Measuring mechanical properties of protein structures with local probe methods

J.K. Heinrich Hoerber

EMBL, Meyerhofstr. 1, 69117 Heidelberg, Germany

Spectrin is a vital and abundant protein of the cytoskeleton. It has an elongated structure that is made by a chain of so-called spectrin repeats. Each repeat contains three antiparallel a-helices that form a coiled-coil structure. The oligomeric spectrin structure is able to cross-link actin filaments. In red blood cells and in the hair cells of the inner ear such a spectrin/actin meshwork is thought to be responsible for special elastic properties of these cells.
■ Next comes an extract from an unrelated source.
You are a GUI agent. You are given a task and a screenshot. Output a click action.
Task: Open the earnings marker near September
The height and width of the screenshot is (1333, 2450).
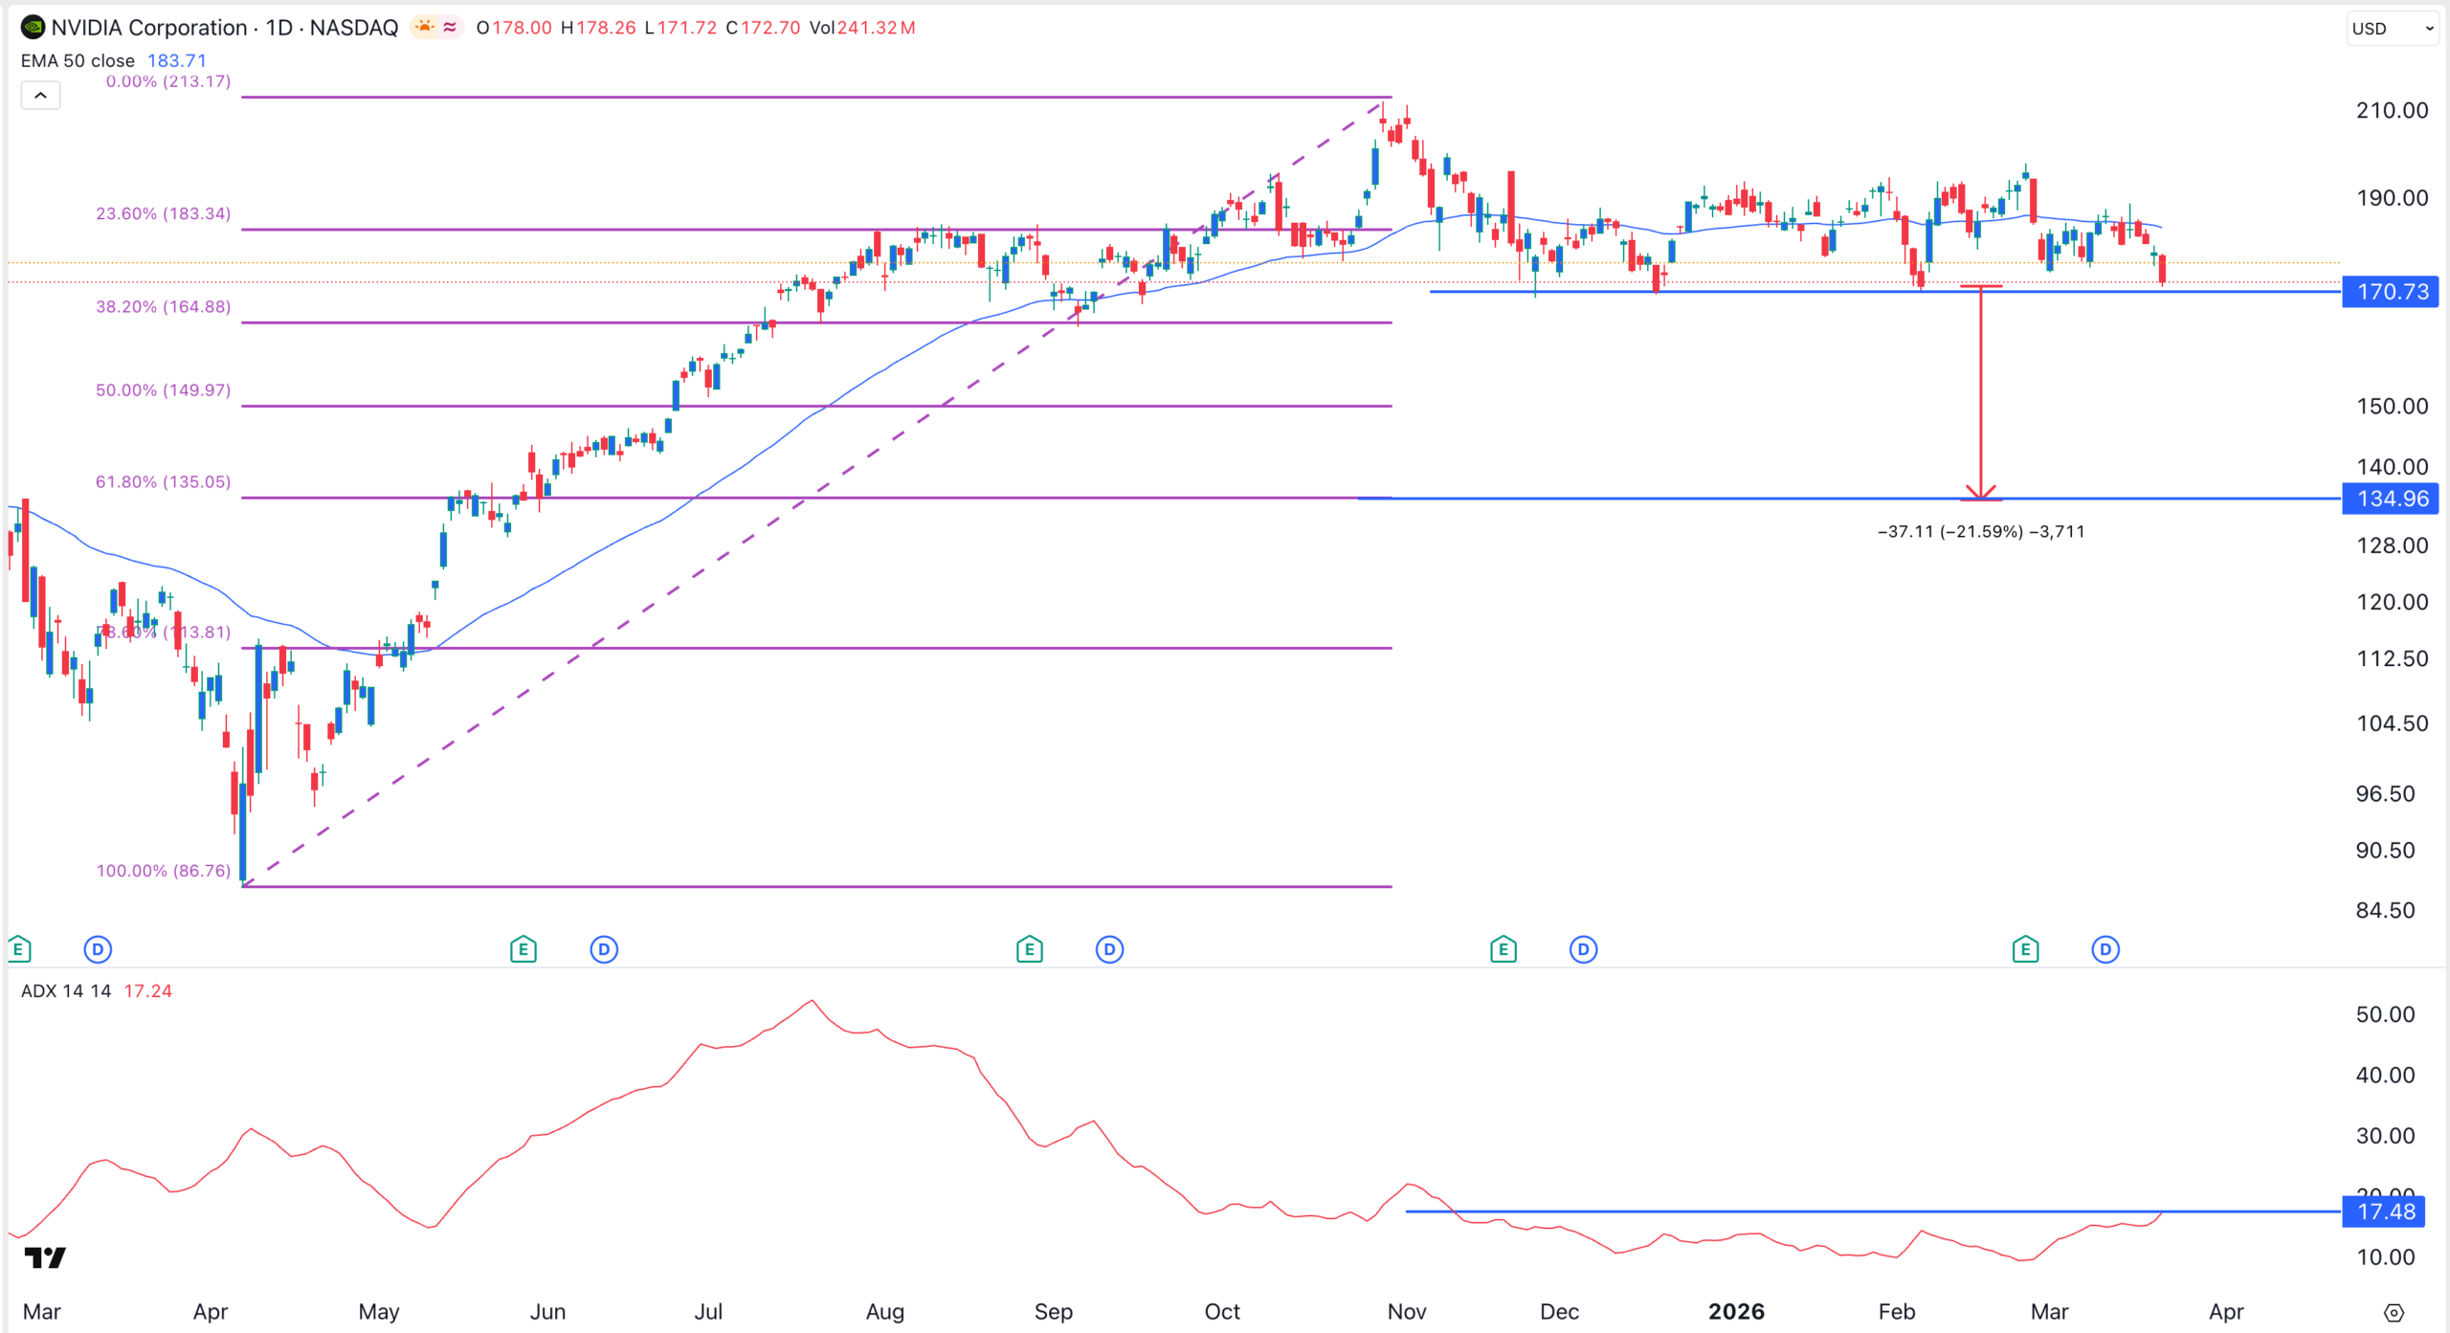(1029, 949)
In order to determine mechanical properties of spectrin repeats, we have used single molecule force spectroscopy to study the states of unfolding of an engineered polymeric protein consisting of identical spectrin domains. We demonstrate that the unfolding of spectrin domains can occur in a stepwise fashion during stretching. Precise force spectroscopy measurements at the single molecule level with the double detection AFM reveal states and transitions during the mechanical unfolding of spectrin and show that even single engineered cysteine bonds can be detected. The disulphide bond shortens the unfolding elongation, while they do not change the proteinｹs mechanical stability. After chemical dissociation of this bond, single spectrin domains recover their natural mechanical topology. The results demonstrate that the AFM can be used for the analysis of transition probabilities between different conformational states and that it is even sensitive enough to locate point mutations in individual protein domains by the resulting characteristic forced unfolding signature.